WORK REQUIRED:
Could you print each of the records below exactly?

Stored items from a collection:

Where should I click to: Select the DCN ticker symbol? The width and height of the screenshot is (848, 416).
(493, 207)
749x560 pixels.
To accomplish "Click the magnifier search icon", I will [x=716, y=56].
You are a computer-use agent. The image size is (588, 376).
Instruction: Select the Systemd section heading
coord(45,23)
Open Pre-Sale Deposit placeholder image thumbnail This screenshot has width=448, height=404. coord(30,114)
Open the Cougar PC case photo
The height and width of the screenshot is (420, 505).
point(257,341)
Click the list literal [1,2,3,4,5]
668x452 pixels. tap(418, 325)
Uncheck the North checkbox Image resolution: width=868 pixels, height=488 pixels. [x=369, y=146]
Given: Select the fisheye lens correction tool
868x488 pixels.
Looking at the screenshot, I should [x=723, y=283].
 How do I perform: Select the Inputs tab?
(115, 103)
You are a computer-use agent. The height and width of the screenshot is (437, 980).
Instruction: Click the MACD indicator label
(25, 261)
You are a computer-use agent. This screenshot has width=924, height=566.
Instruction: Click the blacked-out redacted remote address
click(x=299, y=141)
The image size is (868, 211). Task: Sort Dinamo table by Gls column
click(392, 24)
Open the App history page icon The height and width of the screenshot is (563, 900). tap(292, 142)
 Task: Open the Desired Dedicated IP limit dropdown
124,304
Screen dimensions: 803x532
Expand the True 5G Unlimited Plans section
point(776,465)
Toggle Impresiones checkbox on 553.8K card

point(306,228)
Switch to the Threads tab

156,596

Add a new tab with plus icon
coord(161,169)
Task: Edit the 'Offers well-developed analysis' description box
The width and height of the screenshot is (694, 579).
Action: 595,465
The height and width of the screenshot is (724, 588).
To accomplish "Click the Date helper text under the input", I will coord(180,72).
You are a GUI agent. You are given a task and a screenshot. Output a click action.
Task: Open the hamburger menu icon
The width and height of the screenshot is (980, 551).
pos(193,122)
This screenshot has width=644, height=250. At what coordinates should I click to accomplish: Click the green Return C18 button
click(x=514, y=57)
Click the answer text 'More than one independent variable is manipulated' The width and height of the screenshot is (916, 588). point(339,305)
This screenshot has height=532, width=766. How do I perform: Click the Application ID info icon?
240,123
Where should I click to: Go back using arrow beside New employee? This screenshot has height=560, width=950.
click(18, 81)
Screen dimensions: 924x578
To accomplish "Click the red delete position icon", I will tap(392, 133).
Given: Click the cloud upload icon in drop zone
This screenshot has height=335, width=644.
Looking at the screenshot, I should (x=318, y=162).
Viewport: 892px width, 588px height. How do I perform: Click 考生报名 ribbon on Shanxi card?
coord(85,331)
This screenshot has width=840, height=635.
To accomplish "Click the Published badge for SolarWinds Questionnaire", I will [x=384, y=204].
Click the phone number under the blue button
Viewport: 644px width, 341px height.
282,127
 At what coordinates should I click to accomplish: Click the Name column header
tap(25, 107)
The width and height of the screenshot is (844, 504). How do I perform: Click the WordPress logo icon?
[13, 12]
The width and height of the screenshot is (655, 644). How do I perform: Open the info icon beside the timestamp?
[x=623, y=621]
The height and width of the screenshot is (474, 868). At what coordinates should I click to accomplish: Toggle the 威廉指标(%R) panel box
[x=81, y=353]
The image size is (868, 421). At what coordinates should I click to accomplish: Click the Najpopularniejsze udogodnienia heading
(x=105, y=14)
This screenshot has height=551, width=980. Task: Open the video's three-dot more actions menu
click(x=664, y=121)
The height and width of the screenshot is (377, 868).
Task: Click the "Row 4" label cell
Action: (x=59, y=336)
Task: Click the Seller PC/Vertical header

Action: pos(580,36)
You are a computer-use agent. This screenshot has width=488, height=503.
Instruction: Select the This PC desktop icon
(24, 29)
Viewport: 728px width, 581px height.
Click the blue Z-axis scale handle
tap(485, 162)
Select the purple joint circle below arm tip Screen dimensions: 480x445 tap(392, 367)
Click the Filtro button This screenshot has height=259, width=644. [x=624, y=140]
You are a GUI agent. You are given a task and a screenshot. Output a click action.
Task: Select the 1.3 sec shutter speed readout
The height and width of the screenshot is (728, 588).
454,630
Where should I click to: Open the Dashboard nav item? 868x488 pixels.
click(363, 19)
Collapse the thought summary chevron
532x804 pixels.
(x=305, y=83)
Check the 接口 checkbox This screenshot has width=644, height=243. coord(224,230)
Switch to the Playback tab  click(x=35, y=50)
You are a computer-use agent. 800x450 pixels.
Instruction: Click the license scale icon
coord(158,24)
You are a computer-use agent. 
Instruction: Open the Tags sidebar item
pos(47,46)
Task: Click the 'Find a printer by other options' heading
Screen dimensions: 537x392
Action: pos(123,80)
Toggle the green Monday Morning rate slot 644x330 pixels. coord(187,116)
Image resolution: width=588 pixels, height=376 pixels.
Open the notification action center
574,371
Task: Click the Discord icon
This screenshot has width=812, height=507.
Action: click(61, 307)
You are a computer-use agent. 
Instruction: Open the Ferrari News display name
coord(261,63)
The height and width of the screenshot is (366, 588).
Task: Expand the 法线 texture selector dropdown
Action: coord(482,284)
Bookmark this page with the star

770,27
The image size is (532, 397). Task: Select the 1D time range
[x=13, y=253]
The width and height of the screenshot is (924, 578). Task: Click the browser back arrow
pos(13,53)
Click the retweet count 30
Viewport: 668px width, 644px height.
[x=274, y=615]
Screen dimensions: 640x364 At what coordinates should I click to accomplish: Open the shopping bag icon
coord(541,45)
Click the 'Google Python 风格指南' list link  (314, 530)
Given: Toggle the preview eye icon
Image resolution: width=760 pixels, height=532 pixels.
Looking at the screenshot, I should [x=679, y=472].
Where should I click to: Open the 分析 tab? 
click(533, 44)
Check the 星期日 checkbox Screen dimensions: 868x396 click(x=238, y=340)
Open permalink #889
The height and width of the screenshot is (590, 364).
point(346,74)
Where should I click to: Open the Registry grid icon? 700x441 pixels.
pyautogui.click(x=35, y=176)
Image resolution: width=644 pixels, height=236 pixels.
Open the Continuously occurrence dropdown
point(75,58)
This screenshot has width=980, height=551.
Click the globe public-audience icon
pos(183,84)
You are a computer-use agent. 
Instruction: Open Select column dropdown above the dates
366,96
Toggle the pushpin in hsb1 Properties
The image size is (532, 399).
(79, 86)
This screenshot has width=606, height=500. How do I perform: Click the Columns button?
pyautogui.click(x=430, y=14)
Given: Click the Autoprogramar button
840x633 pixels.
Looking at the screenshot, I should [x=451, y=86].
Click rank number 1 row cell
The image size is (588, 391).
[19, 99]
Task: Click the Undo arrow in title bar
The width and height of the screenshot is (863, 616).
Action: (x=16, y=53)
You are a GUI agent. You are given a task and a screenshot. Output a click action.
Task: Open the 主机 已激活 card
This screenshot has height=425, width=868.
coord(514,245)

YOUR SOLUTION:
Where should I click to: Select the DCN ticker symbol? The width and height of the screenshot is (848, 416).
(493, 207)
749x560 pixels.
To accomplish "Click the magnifier search icon", I will [x=716, y=56].
You are a computer-use agent. The image size is (588, 376).
Instruction: Select the Systemd section heading
coord(45,23)
Open Pre-Sale Deposit placeholder image thumbnail This screenshot has width=448, height=404. coord(30,114)
Open the Cougar PC case photo
The height and width of the screenshot is (420, 505).
point(257,341)
Click the list literal [1,2,3,4,5]
668x452 pixels. tap(418, 325)
Uncheck the North checkbox Image resolution: width=868 pixels, height=488 pixels. [x=369, y=146]
Given: Select the fisheye lens correction tool
868x488 pixels.
Looking at the screenshot, I should [x=723, y=283].
 How do I perform: Select the Inputs tab?
(115, 103)
You are a computer-use agent. The height and width of the screenshot is (437, 980).
Instruction: Click the MACD indicator label
(25, 261)
You are a computer-use agent. This screenshot has width=924, height=566.
Instruction: Click the blacked-out redacted remote address
click(x=299, y=141)
The image size is (868, 211). Task: Sort Dinamo table by Gls column
click(392, 24)
Open the App history page icon The height and width of the screenshot is (563, 900). tap(292, 142)
 Task: Open the Desired Dedicated IP limit dropdown
124,304
Screen dimensions: 803x532
Expand the True 5G Unlimited Plans section
point(776,465)
Toggle Impresiones checkbox on 553.8K card

point(306,228)
Switch to the Threads tab

156,596

Add a new tab with plus icon
coord(161,169)
Task: Edit the 'Offers well-developed analysis' description box
The width and height of the screenshot is (694, 579).
Action: 595,465
The height and width of the screenshot is (724, 588).
To accomplish "Click the Date helper text under the input", I will coord(180,72).
You are a GUI agent. You are given a task and a screenshot. Output a click action.
Task: Open the hamburger menu icon
The width and height of the screenshot is (980, 551).
pos(193,122)
This screenshot has width=644, height=250. At what coordinates should I click to accomplish: Click the green Return C18 button
click(x=514, y=57)
Click the answer text 'More than one independent variable is manipulated' The width and height of the screenshot is (916, 588). point(339,305)
This screenshot has height=532, width=766. How do I perform: Click the Application ID info icon?
240,123
Where should I click to: Go back using arrow beside New employee? This screenshot has height=560, width=950.
click(18, 81)
Screen dimensions: 924x578
To accomplish "Click the red delete position icon", I will tap(392, 133).
Given: Click the cloud upload icon in drop zone
This screenshot has height=335, width=644.
Looking at the screenshot, I should (x=318, y=162).
Viewport: 892px width, 588px height. How do I perform: Click 考生报名 ribbon on Shanxi card?
coord(85,331)
This screenshot has width=840, height=635.
To accomplish "Click the Published badge for SolarWinds Questionnaire", I will [x=384, y=204].
Click the phone number under the blue button
Viewport: 644px width, 341px height.
282,127
 At what coordinates should I click to accomplish: Click the Name column header
tap(25, 107)
The width and height of the screenshot is (844, 504). How do I perform: Click the WordPress logo icon?
[13, 12]
The width and height of the screenshot is (655, 644). How do I perform: Open the info icon beside the timestamp?
[x=623, y=621]
The height and width of the screenshot is (474, 868). At what coordinates should I click to accomplish: Toggle the 威廉指标(%R) panel box
[x=81, y=353]
The image size is (868, 421). At what coordinates should I click to accomplish: Click the Najpopularniejsze udogodnienia heading
(x=105, y=14)
This screenshot has height=551, width=980. Task: Open the video's three-dot more actions menu
click(x=664, y=121)
The height and width of the screenshot is (377, 868).
Task: Click the "Row 4" label cell
Action: (x=59, y=336)
Task: Click the Seller PC/Vertical header

Action: pos(580,36)
You are a computer-use agent. This screenshot has width=488, height=503.
Instruction: Select the This PC desktop icon
(24, 29)
Viewport: 728px width, 581px height.
Click the blue Z-axis scale handle
tap(485, 162)
Select the purple joint circle below arm tip Screen dimensions: 480x445 tap(392, 367)
Click the Filtro button This screenshot has height=259, width=644. [x=624, y=140]
You are a GUI agent. You are given a task and a screenshot. Output a click action.
Task: Select the 1.3 sec shutter speed readout
The height and width of the screenshot is (728, 588).
454,630
Where should I click to: Open the Dashboard nav item? 868x488 pixels.
click(363, 19)
Collapse the thought summary chevron
532x804 pixels.
(x=305, y=83)
Check the 接口 checkbox This screenshot has width=644, height=243. coord(224,230)
Switch to the Playback tab  click(x=35, y=50)
You are a computer-use agent. 800x450 pixels.
Instruction: Click the license scale icon
coord(158,24)
You are a computer-use agent. 
Instruction: Open the Tags sidebar item
pos(47,46)
Task: Click the 'Find a printer by other options' heading
Screen dimensions: 537x392
Action: pos(123,80)
Toggle the green Monday Morning rate slot 644x330 pixels. coord(187,116)
Image resolution: width=588 pixels, height=376 pixels.
Open the notification action center
574,371
Task: Click the Discord icon
This screenshot has width=812, height=507.
Action: click(61, 307)
You are a computer-use agent. 
Instruction: Open the Ferrari News display name
coord(261,63)
The height and width of the screenshot is (366, 588).
Task: Expand the 法线 texture selector dropdown
Action: coord(482,284)
Bookmark this page with the star

770,27
The image size is (532, 397). Task: Select the 1D time range
[x=13, y=253]
The width and height of the screenshot is (924, 578). Task: Click the browser back arrow
pos(13,53)
Click the retweet count 30
Viewport: 668px width, 644px height.
[x=274, y=615]
Screen dimensions: 640x364 At what coordinates should I click to accomplish: Open the shopping bag icon
coord(541,45)
Click the 'Google Python 风格指南' list link  (314, 530)
Given: Toggle the preview eye icon
Image resolution: width=760 pixels, height=532 pixels.
Looking at the screenshot, I should [x=679, y=472].
Where should I click to: Open the 分析 tab? 
click(533, 44)
Check the 星期日 checkbox Screen dimensions: 868x396 click(x=238, y=340)
Open permalink #889
The height and width of the screenshot is (590, 364).
point(346,74)
Where should I click to: Open the Registry grid icon? 700x441 pixels.
pyautogui.click(x=35, y=176)
Image resolution: width=644 pixels, height=236 pixels.
Open the Continuously occurrence dropdown
point(75,58)
This screenshot has width=980, height=551.
Click the globe public-audience icon
pos(183,84)
You are a computer-use agent. 
Instruction: Open Select column dropdown above the dates
366,96
Toggle the pushpin in hsb1 Properties
The image size is (532, 399).
(79, 86)
This screenshot has width=606, height=500. How do I perform: Click the Columns button?
pyautogui.click(x=430, y=14)
Given: Click the Autoprogramar button
840x633 pixels.
Looking at the screenshot, I should [x=451, y=86].
Click rank number 1 row cell
The image size is (588, 391).
[19, 99]
Task: Click the Undo arrow in title bar
The width and height of the screenshot is (863, 616).
Action: (x=16, y=53)
You are a GUI agent. You are given a task and a screenshot. Output a click action.
Task: Open the 主机 已激活 card
This screenshot has height=425, width=868.
coord(514,245)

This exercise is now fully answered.